Fortunately, this is exactly where a bear call spread and call backspread can satisfy those two apparently conflicting views of volatility. You have to ask yourself two main questions before considering which strategy is the better fit for your view of the market:
· What do you think is the likelihood of a significant increase in volatility?
· If a volatility spike happens, how severe will it be?
If you are of the opinion that a volatility spike is unlikely and/or will not be severe, then you should harvest some of the implied volatility in the VIX with a bear call spread. This is a strategy that has been quite successful over the past 7 or so months, as Adam Warner at the Daily Options Report has pointed out on several occasions.
On the other hand, if you think Godot might eventually show up carrying a large volatility spike, you are willing to forego some of the premium to position yourself to cash in on that spike, then the call backspread is a better way to play the VIX. Of course, you can always buy the calls outright, but with VIX implied volatility currently at a very high level, you will have to paddle hard against the time decay current to make any progress.

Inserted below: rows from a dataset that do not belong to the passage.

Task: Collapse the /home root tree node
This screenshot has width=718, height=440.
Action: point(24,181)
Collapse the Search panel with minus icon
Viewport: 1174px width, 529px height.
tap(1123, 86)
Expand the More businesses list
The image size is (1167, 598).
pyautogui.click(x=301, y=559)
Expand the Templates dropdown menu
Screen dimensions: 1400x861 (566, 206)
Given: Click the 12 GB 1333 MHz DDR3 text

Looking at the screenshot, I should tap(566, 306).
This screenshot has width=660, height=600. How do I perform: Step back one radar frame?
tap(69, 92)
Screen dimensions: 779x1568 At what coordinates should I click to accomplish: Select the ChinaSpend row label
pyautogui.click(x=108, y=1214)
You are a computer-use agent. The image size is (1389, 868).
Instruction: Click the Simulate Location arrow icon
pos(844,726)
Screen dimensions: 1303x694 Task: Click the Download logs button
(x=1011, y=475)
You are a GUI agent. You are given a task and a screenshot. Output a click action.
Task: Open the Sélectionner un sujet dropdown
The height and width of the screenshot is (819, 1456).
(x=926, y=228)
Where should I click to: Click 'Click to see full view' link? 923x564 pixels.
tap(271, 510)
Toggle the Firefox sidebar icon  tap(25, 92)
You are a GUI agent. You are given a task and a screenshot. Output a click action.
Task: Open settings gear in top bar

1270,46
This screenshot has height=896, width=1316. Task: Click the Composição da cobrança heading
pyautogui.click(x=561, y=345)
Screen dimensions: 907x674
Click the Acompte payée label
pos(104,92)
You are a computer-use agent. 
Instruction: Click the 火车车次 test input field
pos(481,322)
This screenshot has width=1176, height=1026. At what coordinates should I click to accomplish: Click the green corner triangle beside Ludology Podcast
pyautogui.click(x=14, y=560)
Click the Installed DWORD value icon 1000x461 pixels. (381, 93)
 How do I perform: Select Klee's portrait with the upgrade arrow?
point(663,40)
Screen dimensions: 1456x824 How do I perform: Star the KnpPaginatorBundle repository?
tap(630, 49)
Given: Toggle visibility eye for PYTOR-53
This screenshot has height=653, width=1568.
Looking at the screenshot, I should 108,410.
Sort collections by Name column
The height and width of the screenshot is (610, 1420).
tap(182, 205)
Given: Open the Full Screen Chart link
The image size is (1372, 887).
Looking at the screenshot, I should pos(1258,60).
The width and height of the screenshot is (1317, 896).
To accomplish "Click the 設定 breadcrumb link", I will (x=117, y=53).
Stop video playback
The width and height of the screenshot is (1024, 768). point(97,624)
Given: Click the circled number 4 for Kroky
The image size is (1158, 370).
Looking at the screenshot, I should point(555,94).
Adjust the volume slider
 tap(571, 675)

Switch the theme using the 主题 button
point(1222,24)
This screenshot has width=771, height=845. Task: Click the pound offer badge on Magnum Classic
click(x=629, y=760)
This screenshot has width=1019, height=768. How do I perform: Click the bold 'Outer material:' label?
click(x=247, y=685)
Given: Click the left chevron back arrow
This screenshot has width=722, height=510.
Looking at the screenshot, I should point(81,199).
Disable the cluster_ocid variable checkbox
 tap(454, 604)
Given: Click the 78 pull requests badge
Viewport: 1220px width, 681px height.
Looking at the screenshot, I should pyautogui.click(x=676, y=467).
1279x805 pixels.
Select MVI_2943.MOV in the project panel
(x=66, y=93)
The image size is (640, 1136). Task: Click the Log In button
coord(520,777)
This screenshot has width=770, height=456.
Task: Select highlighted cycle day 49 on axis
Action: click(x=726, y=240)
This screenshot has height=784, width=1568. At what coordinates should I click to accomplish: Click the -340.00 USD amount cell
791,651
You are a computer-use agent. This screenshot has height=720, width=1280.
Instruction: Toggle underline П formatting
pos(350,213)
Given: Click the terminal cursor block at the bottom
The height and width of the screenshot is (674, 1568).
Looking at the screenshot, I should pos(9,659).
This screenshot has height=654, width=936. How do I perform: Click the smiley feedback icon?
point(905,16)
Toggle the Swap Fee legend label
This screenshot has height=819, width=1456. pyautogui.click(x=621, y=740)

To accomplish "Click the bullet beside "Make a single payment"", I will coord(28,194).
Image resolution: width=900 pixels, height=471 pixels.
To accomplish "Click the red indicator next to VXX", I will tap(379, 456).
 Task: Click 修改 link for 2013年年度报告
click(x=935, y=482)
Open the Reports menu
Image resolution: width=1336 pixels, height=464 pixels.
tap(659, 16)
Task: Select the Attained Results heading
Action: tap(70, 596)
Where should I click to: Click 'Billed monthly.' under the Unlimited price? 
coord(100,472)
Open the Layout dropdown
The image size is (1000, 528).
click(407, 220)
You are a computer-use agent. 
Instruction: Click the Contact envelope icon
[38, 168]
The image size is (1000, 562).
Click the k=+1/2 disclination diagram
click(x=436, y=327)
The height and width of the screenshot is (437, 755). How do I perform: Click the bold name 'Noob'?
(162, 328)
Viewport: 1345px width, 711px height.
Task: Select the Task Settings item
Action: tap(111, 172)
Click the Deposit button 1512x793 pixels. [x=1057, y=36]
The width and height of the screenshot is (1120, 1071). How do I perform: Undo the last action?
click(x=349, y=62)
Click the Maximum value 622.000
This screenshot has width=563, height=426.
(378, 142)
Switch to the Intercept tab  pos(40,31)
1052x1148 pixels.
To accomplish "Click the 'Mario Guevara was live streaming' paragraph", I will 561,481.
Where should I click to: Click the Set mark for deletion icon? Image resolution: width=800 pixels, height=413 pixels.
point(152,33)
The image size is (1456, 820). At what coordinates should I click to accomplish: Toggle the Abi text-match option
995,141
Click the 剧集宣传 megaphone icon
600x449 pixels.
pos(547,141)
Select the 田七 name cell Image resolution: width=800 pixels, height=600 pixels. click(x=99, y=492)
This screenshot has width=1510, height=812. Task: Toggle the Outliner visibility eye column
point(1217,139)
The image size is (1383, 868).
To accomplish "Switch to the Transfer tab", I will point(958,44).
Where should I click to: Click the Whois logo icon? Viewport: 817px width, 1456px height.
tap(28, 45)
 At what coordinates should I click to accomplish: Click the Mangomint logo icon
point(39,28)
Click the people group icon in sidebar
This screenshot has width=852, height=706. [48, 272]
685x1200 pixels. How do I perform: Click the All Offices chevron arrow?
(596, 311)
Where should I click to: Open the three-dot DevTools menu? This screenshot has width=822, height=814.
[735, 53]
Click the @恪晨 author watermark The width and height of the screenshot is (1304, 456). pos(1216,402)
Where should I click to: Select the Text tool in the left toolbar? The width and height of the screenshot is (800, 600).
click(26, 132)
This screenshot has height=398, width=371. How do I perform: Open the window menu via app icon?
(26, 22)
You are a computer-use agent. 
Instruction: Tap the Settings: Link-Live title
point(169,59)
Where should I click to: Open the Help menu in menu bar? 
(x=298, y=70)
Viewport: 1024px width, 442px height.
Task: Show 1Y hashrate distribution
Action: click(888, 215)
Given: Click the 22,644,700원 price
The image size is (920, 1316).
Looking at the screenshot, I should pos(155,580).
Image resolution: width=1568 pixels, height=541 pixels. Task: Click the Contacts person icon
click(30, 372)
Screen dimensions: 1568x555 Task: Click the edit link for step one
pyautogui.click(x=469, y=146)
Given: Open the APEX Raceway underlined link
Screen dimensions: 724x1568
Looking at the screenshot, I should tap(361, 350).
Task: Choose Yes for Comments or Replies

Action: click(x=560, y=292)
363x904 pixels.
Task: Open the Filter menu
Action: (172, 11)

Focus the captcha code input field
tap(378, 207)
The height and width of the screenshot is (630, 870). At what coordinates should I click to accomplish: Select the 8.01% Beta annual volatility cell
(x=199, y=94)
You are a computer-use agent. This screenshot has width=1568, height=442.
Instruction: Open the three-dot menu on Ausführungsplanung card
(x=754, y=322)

For more information, optionsXpress (which generated the graphic on the left) has excellent discussions of the bear call spread and the call backspread. OptionPundit takes a deeper dive on both the bear call spread (aka vertical credit spread) and on call back spreads. These are both excellent resources for those whose options experience consists largely of buying calls and puts outright and selling covered calls – and who are open to more advanced options strategies.